Information given:

>>

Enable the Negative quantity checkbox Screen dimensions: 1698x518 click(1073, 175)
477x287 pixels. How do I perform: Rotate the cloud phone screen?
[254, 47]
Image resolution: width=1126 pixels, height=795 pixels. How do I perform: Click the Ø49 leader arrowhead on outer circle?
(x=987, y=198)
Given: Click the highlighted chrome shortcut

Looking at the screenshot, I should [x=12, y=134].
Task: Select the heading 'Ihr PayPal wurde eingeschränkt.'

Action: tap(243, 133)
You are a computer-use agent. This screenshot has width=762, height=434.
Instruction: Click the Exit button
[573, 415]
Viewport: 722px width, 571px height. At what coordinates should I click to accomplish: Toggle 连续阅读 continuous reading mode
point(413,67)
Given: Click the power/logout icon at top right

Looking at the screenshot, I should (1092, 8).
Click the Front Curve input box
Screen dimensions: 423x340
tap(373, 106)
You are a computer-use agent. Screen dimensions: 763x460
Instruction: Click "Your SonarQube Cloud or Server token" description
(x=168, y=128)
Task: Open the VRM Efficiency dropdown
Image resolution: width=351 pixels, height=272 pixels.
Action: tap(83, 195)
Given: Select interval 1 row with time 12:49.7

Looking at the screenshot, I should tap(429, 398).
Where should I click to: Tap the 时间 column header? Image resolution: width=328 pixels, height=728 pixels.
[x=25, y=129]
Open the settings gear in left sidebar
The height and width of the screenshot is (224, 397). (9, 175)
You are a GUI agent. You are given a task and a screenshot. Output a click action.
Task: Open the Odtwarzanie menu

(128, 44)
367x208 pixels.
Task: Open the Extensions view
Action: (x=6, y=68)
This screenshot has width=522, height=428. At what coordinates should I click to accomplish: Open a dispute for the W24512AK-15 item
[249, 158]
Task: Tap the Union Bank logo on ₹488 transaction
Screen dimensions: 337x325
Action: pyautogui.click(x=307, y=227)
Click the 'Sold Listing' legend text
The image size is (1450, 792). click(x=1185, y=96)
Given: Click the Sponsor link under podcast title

<<

Work required: Retype each of the lines above, character for character and in the same order.

Completed exercise:
Enable the Negative quantity checkbox Screen dimensions: 1698x518 click(1073, 175)
477x287 pixels. How do I perform: Rotate the cloud phone screen?
[254, 47]
Image resolution: width=1126 pixels, height=795 pixels. How do I perform: Click the Ø49 leader arrowhead on outer circle?
(x=987, y=198)
Given: Click the highlighted chrome shortcut

Looking at the screenshot, I should [x=12, y=134].
Task: Select the heading 'Ihr PayPal wurde eingeschränkt.'

Action: tap(243, 133)
You are a computer-use agent. This screenshot has width=762, height=434.
Instruction: Click the Exit button
[573, 415]
Viewport: 722px width, 571px height. At what coordinates should I click to accomplish: Toggle 连续阅读 continuous reading mode
point(413,67)
Given: Click the power/logout icon at top right

Looking at the screenshot, I should (1092, 8).
Click the Front Curve input box
Screen dimensions: 423x340
tap(373, 106)
You are a computer-use agent. Screen dimensions: 763x460
Instruction: Click "Your SonarQube Cloud or Server token" description
(x=168, y=128)
Task: Open the VRM Efficiency dropdown
Image resolution: width=351 pixels, height=272 pixels.
Action: tap(83, 195)
Given: Select interval 1 row with time 12:49.7

Looking at the screenshot, I should tap(429, 398).
Where should I click to: Tap the 时间 column header? Image resolution: width=328 pixels, height=728 pixels.
[x=25, y=129]
Open the settings gear in left sidebar
The height and width of the screenshot is (224, 397). (9, 175)
You are a GUI agent. You are given a task and a screenshot. Output a click action.
Task: Open the Odtwarzanie menu

(128, 44)
367x208 pixels.
Task: Open the Extensions view
Action: (x=6, y=68)
This screenshot has width=522, height=428. At what coordinates should I click to accomplish: Open a dispute for the W24512AK-15 item
[249, 158]
Task: Tap the Union Bank logo on ₹488 transaction
Screen dimensions: 337x325
Action: pyautogui.click(x=307, y=227)
Click the 'Sold Listing' legend text
The image size is (1450, 792). click(x=1185, y=96)
Given: Click the Sponsor link under podcast title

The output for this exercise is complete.